El virus le ha robado al maquinista más de un compañero. "El miedo sigue ahí".  Los obstáculos forman parte de la historia del suburbano. La concesión que permitió al trío de ingenieros iniciar las obras en 1917, estuvo avalada por el Rey y por el equivalente al Ministerio de Fomento de la época, pero pronto chocó con las reservas de un Ayuntamiento que había quedado al margen del proceso. Acorde al reloj de la Justicia, después de la inauguración del 17 de octubre de 1919, los tribunales resolvieron el recurso y decretaron que la competencia del metropolitano quedaba bajo la batuta del ministerio. 

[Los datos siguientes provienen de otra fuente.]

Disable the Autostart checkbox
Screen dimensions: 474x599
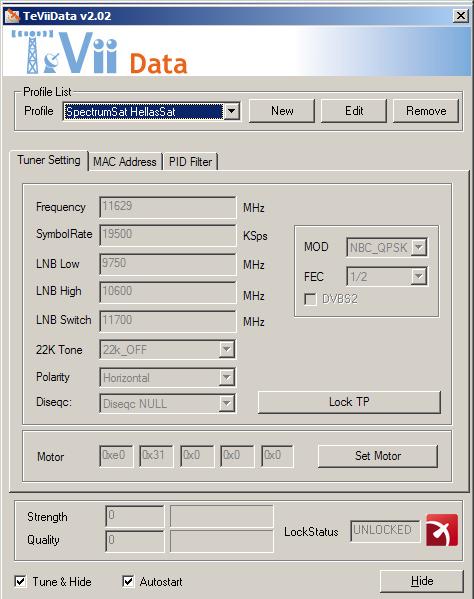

"El alcalde, el marqués de Villabrágima, llegó a enviar a las fuerzas locales a intervenir el suburbano", comenta Luis. El progreso pudo más que la lucha de poderes y la violencia que desencadenó la orden, -los municipales y la Benemérita acabaron a sablazos-, le costaron al regidor la dimisión. "El Metro ha creado otra ciudad bajo nuestros pies",  valora Javier. ¿Qué dirían sus fundadores si transitasen por sus andenes? "Mi tío  estaría encantado". La sonrisa imborrable de Javier apenas se intuye tras la mascarilla, pero el orgullo se pinta en sus ojos. El mismo que matiza la voz de Orencio al otro lado del teléfono. El que ha llevado a Luis a embarcarse en varios libros sobre los más de cien años del metropolitano. Fin del trayecto.